Rachel Teukolsky (Vanderbilt U), "Pictures in Bleak Houses: Slavery and the Aesthetics of Transatlantic Reform," ELH vol. 76 (2009), pp. 491-522.

The Donald Gray Prize committee agreed that this was a strikingly sophisticated and intellectually confident analysis that reads Bleak House convincingly in terms of the debates on slavery but also links it to problems in literary realism.   The essay managed to offer a fresh approach despite the extensive work on the impact of slavery and race on Victorian literature that we have seen recently.  One judge particularly admired the article’s focus on aesthetics and the fine arts and considered the use of Hannah Crafts’ recently rediscovered novel, The Bondswoman’s Narrative, to be "illuminating and beautifully managed."   We all enjoyed the quality of Teukolsky’s writing as well as the sophistication of her argument.
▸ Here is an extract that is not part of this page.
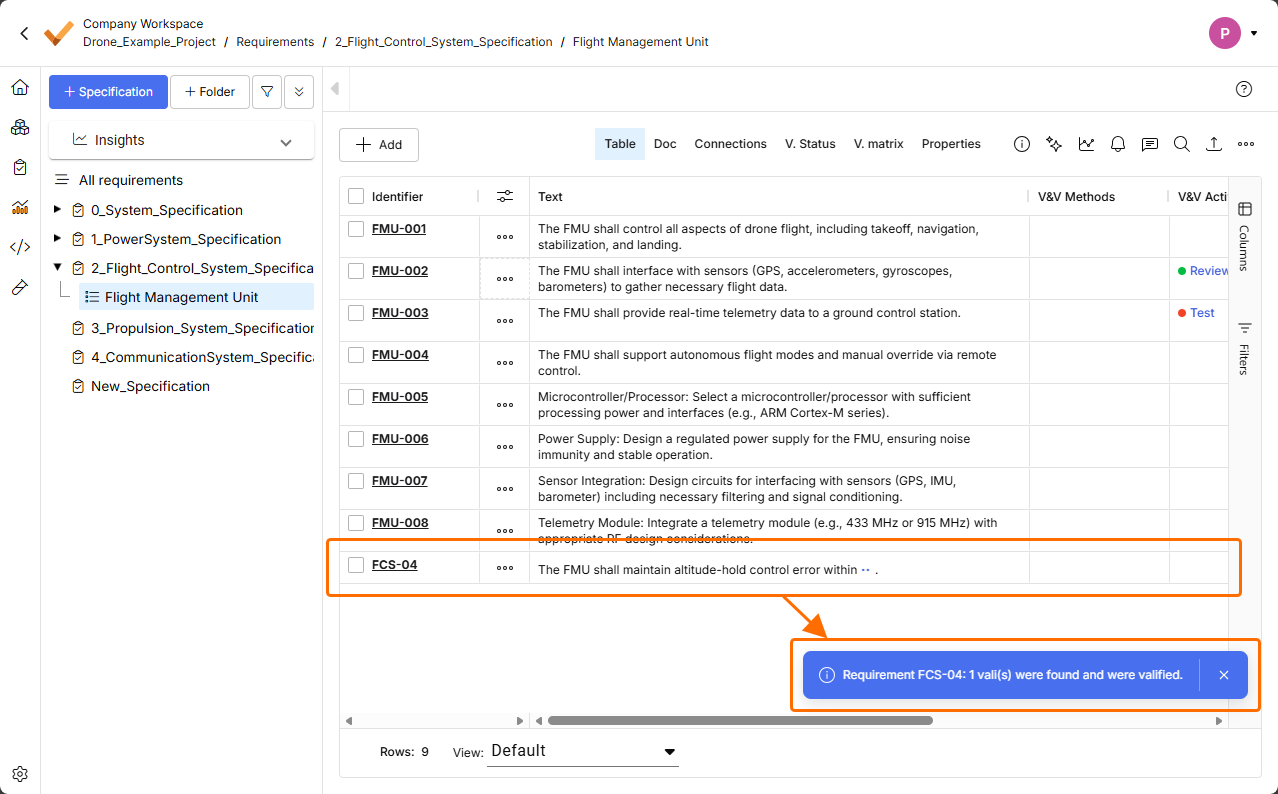Open settings gear in left rail

pyautogui.click(x=20, y=774)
Graduate-Student Paper Prize

Congratulations to the winners of the 2010 Graduate-Student Paper Prize!

Naomi Levine (Rutgers), "Trebled Beauty: William Morris's Terza Rima." This essay is an extraordinarily sensitive, nuanced reading of "The Defense of Guenevere." Levine's knowledge of both the literary tradition and critical history of terza rima is impressive, and her brilliantly accomplished reading of this little-noticed aspect of Morris' poem is important not only for Morris studies but for scholarship on Victorian poetics in general.

Honorable mentions:

David Sweeney Coombs (Cornell U), "Beautiful Graffiti: Vernon Lee and the Semiotics of Perception." Building on another scholar's work, this essay greatly extends our understanding of Vernon Lee's importance to the Aesthetic Movement while also demonstrating the significance of new theories of sense perception to the politics of the movement. Coombs writes clearly about extremely complex material, and his argument makes a substantial contribution to scholarship on the Aesthetic Movement.

Catherine Cronquist Browning (U of California, Berkeley), "Shrinking Bodies, Expanding Scopes: Omniscience in the Victorian Child Fantasy Novel." This essay unlocks the significant critical potential of seemingly whimsical literary fantasies. By examining the changing size of children in literary texts, this sparkling and delightful essay draws provocative links between child development, optical scale, and social critique. Moving masterfully between several literary texts, recent criticism, and intellectual histories, Cronquist Browning offers an original and exemplary piece of criticism.